++++ Data provided

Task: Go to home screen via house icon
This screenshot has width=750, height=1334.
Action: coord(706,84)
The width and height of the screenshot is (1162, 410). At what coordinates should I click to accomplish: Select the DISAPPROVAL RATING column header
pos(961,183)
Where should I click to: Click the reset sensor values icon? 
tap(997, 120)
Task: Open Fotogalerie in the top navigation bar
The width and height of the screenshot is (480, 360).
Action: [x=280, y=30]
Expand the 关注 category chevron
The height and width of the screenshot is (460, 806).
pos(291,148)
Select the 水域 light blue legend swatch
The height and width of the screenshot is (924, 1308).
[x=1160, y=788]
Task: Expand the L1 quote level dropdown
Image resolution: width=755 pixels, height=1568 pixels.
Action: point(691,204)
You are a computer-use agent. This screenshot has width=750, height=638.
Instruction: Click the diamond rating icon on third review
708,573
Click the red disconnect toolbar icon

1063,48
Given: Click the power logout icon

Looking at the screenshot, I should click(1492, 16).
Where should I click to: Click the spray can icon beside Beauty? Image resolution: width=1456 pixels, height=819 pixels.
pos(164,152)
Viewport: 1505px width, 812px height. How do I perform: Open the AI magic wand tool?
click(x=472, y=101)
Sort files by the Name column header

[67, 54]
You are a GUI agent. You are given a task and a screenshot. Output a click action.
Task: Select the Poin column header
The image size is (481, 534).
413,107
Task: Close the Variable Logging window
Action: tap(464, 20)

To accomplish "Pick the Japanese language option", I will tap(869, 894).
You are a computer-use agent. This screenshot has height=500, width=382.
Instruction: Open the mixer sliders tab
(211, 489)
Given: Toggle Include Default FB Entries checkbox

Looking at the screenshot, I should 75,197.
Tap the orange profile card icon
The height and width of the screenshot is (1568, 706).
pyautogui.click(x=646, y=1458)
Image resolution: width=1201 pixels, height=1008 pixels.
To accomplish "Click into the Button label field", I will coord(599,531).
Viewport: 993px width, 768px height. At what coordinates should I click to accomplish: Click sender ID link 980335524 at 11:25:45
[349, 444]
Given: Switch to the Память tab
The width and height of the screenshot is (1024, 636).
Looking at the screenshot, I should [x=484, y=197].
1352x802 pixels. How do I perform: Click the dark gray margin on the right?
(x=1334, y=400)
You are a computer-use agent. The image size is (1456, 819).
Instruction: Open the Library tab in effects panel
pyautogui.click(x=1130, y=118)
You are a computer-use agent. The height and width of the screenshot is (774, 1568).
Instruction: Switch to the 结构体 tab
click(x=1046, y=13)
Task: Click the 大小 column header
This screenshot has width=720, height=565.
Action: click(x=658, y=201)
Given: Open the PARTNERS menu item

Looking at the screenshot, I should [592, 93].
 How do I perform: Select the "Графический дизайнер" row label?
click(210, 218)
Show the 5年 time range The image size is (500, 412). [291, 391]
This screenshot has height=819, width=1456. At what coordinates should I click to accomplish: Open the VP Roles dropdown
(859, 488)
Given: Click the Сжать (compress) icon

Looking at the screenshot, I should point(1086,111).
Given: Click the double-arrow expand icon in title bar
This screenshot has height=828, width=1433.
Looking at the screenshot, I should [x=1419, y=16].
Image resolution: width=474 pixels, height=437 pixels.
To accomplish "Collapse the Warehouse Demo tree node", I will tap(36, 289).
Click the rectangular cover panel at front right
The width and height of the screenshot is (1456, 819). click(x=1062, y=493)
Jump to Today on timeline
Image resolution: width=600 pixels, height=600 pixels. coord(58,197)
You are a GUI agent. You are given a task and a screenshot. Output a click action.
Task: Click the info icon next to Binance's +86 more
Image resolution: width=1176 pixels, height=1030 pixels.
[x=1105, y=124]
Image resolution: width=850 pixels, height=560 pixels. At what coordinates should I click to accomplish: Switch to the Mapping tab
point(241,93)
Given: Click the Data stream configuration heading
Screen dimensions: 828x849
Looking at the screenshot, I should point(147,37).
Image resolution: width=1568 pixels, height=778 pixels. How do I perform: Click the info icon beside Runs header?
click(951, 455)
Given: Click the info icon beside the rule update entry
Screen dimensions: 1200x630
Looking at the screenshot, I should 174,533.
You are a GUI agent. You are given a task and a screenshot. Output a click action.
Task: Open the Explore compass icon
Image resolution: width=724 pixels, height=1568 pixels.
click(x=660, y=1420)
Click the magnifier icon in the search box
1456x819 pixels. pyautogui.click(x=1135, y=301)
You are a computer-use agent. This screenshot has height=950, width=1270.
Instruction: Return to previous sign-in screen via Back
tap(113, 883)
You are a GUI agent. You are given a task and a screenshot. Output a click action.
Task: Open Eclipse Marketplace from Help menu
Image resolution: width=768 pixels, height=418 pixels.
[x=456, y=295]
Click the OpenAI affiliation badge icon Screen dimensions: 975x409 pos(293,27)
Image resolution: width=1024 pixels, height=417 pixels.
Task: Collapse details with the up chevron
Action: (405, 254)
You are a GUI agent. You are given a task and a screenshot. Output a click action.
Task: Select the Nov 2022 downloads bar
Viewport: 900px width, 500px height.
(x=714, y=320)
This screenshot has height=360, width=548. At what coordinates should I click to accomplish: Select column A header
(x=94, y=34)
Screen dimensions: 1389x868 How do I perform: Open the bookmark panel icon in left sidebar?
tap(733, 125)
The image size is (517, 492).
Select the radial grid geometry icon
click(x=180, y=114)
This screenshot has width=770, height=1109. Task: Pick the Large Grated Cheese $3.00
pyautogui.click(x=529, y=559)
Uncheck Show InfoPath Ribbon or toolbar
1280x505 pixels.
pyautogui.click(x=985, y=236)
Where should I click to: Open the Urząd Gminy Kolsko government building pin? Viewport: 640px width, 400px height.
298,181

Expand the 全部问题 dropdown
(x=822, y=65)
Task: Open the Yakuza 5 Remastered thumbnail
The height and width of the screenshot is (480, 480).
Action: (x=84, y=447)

++++++++

> [Given task]: Copy out all of the material above word for word, without changing a single line.

> [Solution below]:
Task: Go to home screen via house icon
This screenshot has width=750, height=1334.
Action: coord(706,84)
The width and height of the screenshot is (1162, 410). At what coordinates should I click to accomplish: Select the DISAPPROVAL RATING column header
pos(961,183)
Where should I click to: Click the reset sensor values icon? 
tap(997, 120)
Task: Open Fotogalerie in the top navigation bar
The width and height of the screenshot is (480, 360).
Action: [x=280, y=30]
Expand the 关注 category chevron
The height and width of the screenshot is (460, 806).
pos(291,148)
Select the 水域 light blue legend swatch
The height and width of the screenshot is (924, 1308).
[x=1160, y=788]
Task: Expand the L1 quote level dropdown
Image resolution: width=755 pixels, height=1568 pixels.
Action: point(691,204)
You are a computer-use agent. This screenshot has width=750, height=638.
Instruction: Click the diamond rating icon on third review
708,573
Click the red disconnect toolbar icon

1063,48
Given: Click the power logout icon

Looking at the screenshot, I should click(1492, 16).
Where should I click to: Click the spray can icon beside Beauty? Image resolution: width=1456 pixels, height=819 pixels.
pos(164,152)
Viewport: 1505px width, 812px height. How do I perform: Open the AI magic wand tool?
click(x=472, y=101)
Sort files by the Name column header

[67, 54]
You are a GUI agent. You are given a task and a screenshot. Output a click action.
Task: Select the Poin column header
The image size is (481, 534).
413,107
Task: Close the Variable Logging window
Action: tap(464, 20)

To accomplish "Pick the Japanese language option", I will tap(869, 894).
You are a computer-use agent. This screenshot has height=500, width=382.
Instruction: Open the mixer sliders tab
(211, 489)
Given: Toggle Include Default FB Entries checkbox

Looking at the screenshot, I should 75,197.
Tap the orange profile card icon
The height and width of the screenshot is (1568, 706).
pyautogui.click(x=646, y=1458)
Image resolution: width=1201 pixels, height=1008 pixels.
To accomplish "Click into the Button label field", I will coord(599,531).
Viewport: 993px width, 768px height. At what coordinates should I click to accomplish: Click sender ID link 980335524 at 11:25:45
[349, 444]
Given: Switch to the Память tab
The width and height of the screenshot is (1024, 636).
Looking at the screenshot, I should [x=484, y=197].
1352x802 pixels. How do I perform: Click the dark gray margin on the right?
(x=1334, y=400)
You are a computer-use agent. The image size is (1456, 819).
Instruction: Open the Library tab in effects panel
pyautogui.click(x=1130, y=118)
You are a computer-use agent. The height and width of the screenshot is (774, 1568).
Instruction: Switch to the 结构体 tab
click(x=1046, y=13)
Task: Click the 大小 column header
This screenshot has width=720, height=565.
Action: click(x=658, y=201)
Given: Open the PARTNERS menu item

Looking at the screenshot, I should [592, 93].
 How do I perform: Select the "Графический дизайнер" row label?
click(210, 218)
Show the 5年 time range The image size is (500, 412). [291, 391]
This screenshot has height=819, width=1456. At what coordinates should I click to accomplish: Open the VP Roles dropdown
(859, 488)
Given: Click the Сжать (compress) icon

Looking at the screenshot, I should point(1086,111).
Given: Click the double-arrow expand icon in title bar
This screenshot has height=828, width=1433.
Looking at the screenshot, I should [x=1419, y=16].
Image resolution: width=474 pixels, height=437 pixels.
To accomplish "Collapse the Warehouse Demo tree node", I will tap(36, 289).
Click the rectangular cover panel at front right
The width and height of the screenshot is (1456, 819). click(x=1062, y=493)
Jump to Today on timeline
Image resolution: width=600 pixels, height=600 pixels. coord(58,197)
You are a GUI agent. You are given a task and a screenshot. Output a click action.
Task: Click the info icon next to Binance's +86 more
Image resolution: width=1176 pixels, height=1030 pixels.
[x=1105, y=124]
Image resolution: width=850 pixels, height=560 pixels. At what coordinates should I click to accomplish: Switch to the Mapping tab
point(241,93)
Given: Click the Data stream configuration heading
Screen dimensions: 828x849
Looking at the screenshot, I should point(147,37).
Image resolution: width=1568 pixels, height=778 pixels. How do I perform: Click the info icon beside Runs header?
click(951, 455)
Given: Click the info icon beside the rule update entry
Screen dimensions: 1200x630
Looking at the screenshot, I should 174,533.
You are a GUI agent. You are given a task and a screenshot. Output a click action.
Task: Open the Explore compass icon
Image resolution: width=724 pixels, height=1568 pixels.
click(x=660, y=1420)
Click the magnifier icon in the search box
1456x819 pixels. pyautogui.click(x=1135, y=301)
You are a computer-use agent. This screenshot has height=950, width=1270.
Instruction: Return to previous sign-in screen via Back
tap(113, 883)
You are a GUI agent. You are given a task and a screenshot. Output a click action.
Task: Open Eclipse Marketplace from Help menu
Image resolution: width=768 pixels, height=418 pixels.
[x=456, y=295]
Click the OpenAI affiliation badge icon Screen dimensions: 975x409 pos(293,27)
Image resolution: width=1024 pixels, height=417 pixels.
Task: Collapse details with the up chevron
Action: (405, 254)
You are a GUI agent. You are given a task and a screenshot. Output a click action.
Task: Select the Nov 2022 downloads bar
Viewport: 900px width, 500px height.
(x=714, y=320)
This screenshot has height=360, width=548. At what coordinates should I click to accomplish: Select column A header
(x=94, y=34)
Screen dimensions: 1389x868 How do I perform: Open the bookmark panel icon in left sidebar?
tap(733, 125)
The image size is (517, 492).
Select the radial grid geometry icon
click(x=180, y=114)
This screenshot has width=770, height=1109. Task: Pick the Large Grated Cheese $3.00
pyautogui.click(x=529, y=559)
Uncheck Show InfoPath Ribbon or toolbar
1280x505 pixels.
pyautogui.click(x=985, y=236)
Where should I click to: Open the Urząd Gminy Kolsko government building pin? Viewport: 640px width, 400px height.
298,181

Expand the 全部问题 dropdown
(x=822, y=65)
Task: Open the Yakuza 5 Remastered thumbnail
The height and width of the screenshot is (480, 480).
Action: (x=84, y=447)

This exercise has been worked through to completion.